North Korea’s Rodong Sinmun newspaper said farm workers in South Hwanghae province were striving for “miraculous results” in planting rice to pay Kim, describing how their leader has donated his personal medical supplies to help. with anti-virus efforts, the newspaper said. it allowed workers to “rise like a phoenix.”

The virus has not stopped Kim from celebrating and attending public events important to his leadership. State media showed him crying during Saturday’s state funeral for top North Korean military officer Hyon Chol Hae, who is believed to have been involved in grooming Kim as a future leader under his father Kim Jong Il’s rule.

North Korea’s optimistic portrayal of its response to the pandemic contrasts sharply with outside concerns about the dire consequences, including deaths that may number in the tens of thousands. Concerns have grown as the country appears to be trying to handle the crisis in isolation while ignoring aid from South Korea and the United States. The South Korean government said it could not confirm reports that North Korea had flown planes to bring emergency supplies from ally China this week.

In recent years, the North has rejected millions of doses of vaccines offered by the UN-backed COVAX distribution program, possibly due to the international monitoring requirements attached to those vaccines. The WHO and UNICEF have said North Korea has so far not responded to their requests for data on the virus or proposals for help, and some experts say the North may be willing to accept a certain level of deaths to gain immunity through of the infection.
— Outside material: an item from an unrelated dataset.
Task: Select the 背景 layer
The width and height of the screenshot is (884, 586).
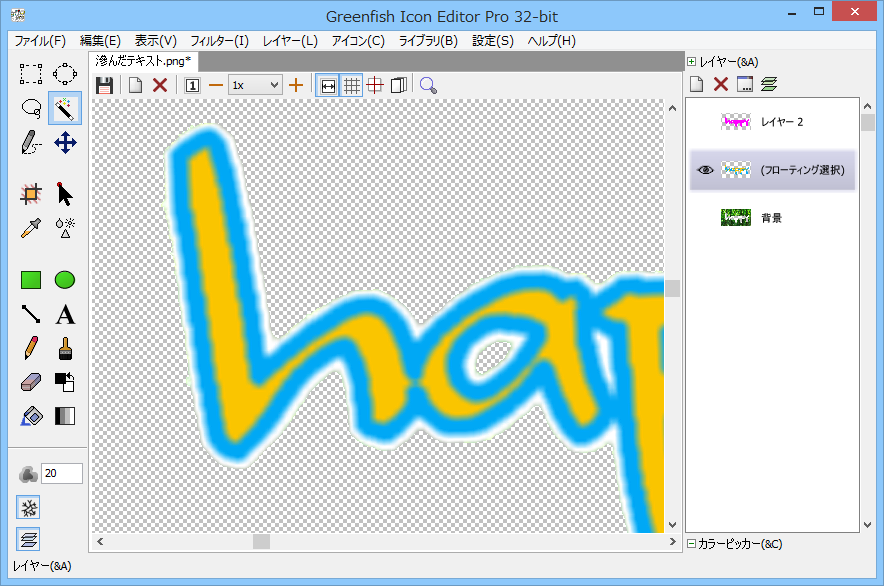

It is possible that at least some of North Korea’s fever cases stem from illnesses unrelated to COVID-19, such as waterborne illnesses, which South Korean intelligence officials say have become a problem. growing for the North in recent years amid shortages of medical supplies.

But experts say the explosive rate of spread and North Korea’s lack of a testing regimen to detect large numbers of carriers of the virus in the early stages of infection suggest the country’s COVID-19 crisis is likely to be worse than the fever figures represent. They say the country’s deaths would be significantly higher than the official count and deaths will rise further in the coming weeks considering the intervals between infections and deaths.

North Korea’s admission of a COVID-19 outbreak came amid a spate of weapons tests, including the country’s first demonstration of an intercontinental ballistic missile since 2017 in March, as Kim pushes through a brinkmanship aimed at pressuring to the United States to accept the North’s idea. as a nuclear power and negotiating economic and security concessions from a position of strength.

Economic challenges and the COVID-19 crisis are unlikely to slow down his lobbying campaign. U.S. and South Korean officials have said there is a possibility the North could conduct another ballistic missile test or nuclear explosives test during or around President Joe Biden’s visits to South Korea and Japan this week.

Nuclear talks between Washington and Pyongyang have been stalled for more than three years over disagreements over how to relax crippling US-led sanctions in exchange for disarmament steps by the North.